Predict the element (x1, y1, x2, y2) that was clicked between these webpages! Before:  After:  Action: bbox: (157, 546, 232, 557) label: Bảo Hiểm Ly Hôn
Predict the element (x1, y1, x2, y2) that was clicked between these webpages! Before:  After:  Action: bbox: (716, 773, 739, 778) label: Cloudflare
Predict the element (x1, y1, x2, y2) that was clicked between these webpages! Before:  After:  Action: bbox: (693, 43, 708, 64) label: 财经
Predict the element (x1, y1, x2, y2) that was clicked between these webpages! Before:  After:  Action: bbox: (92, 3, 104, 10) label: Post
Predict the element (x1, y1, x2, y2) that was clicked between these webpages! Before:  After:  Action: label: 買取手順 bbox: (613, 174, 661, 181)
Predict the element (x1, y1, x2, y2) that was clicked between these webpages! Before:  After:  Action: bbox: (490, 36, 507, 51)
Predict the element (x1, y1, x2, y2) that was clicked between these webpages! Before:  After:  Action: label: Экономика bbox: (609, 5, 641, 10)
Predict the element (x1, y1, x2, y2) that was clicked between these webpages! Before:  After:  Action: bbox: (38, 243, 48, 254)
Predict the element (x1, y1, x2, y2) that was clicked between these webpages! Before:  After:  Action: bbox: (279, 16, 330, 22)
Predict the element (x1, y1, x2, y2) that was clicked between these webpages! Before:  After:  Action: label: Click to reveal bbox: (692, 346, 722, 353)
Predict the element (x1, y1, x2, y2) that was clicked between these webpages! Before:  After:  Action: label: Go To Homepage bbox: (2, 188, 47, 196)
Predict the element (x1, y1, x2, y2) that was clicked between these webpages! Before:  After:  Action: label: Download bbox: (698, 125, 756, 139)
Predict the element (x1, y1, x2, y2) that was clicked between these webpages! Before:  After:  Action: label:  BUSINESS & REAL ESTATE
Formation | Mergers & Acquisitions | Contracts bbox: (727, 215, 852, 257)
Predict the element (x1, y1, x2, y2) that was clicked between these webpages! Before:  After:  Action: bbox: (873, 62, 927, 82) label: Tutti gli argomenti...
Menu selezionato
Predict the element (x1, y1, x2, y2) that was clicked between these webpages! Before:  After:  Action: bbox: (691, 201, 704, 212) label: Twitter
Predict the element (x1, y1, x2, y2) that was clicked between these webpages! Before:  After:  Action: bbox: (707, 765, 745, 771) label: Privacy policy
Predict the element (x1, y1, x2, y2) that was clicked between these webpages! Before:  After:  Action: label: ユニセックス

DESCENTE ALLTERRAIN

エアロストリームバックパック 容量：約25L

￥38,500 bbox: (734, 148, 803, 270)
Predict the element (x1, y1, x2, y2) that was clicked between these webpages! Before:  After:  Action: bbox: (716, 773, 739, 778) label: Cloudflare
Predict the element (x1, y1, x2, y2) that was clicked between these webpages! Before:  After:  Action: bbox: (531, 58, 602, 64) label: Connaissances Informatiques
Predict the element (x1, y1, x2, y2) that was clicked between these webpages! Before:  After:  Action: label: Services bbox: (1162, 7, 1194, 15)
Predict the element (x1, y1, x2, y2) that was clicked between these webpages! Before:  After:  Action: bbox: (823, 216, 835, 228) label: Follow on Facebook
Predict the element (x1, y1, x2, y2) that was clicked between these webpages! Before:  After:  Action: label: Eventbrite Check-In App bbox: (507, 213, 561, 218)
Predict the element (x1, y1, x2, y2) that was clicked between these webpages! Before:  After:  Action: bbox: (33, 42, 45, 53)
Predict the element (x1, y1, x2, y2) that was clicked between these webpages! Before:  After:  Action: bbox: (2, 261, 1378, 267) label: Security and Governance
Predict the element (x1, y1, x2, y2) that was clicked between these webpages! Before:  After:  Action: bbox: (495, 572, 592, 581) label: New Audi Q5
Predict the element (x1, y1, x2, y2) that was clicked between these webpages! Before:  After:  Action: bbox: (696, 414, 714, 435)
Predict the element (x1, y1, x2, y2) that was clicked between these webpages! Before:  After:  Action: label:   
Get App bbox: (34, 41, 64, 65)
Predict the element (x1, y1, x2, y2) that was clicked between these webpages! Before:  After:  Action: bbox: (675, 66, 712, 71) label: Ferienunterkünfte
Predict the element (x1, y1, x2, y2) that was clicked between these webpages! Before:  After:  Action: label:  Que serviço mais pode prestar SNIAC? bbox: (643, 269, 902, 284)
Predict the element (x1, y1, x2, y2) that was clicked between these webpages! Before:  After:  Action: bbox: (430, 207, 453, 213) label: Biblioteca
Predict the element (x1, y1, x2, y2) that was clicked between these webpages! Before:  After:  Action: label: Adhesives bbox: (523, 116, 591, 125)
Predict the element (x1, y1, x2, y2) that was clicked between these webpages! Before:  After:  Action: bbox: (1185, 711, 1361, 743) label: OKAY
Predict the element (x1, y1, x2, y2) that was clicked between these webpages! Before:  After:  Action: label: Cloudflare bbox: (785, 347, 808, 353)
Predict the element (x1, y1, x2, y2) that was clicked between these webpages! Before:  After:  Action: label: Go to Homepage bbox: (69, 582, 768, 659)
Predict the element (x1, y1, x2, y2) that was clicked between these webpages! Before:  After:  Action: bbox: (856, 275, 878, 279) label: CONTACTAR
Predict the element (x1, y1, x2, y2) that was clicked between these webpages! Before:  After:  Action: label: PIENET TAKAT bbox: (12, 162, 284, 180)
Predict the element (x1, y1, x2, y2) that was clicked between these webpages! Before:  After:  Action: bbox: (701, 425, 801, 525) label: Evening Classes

━━━━

- [Task to complete]:
Copy the material above, starting at the line that contains "162, 284, 180)" and continuing through the end of the material, with both ends included.

- [Solution]:
Predict the element (x1, y1, x2, y2) that was clicked between these webpages! Before:  After:  Action: label: PIENET TAKAT bbox: (12, 162, 284, 180)
Predict the element (x1, y1, x2, y2) that was clicked between these webpages! Before:  After:  Action: bbox: (701, 425, 801, 525) label: Evening Classes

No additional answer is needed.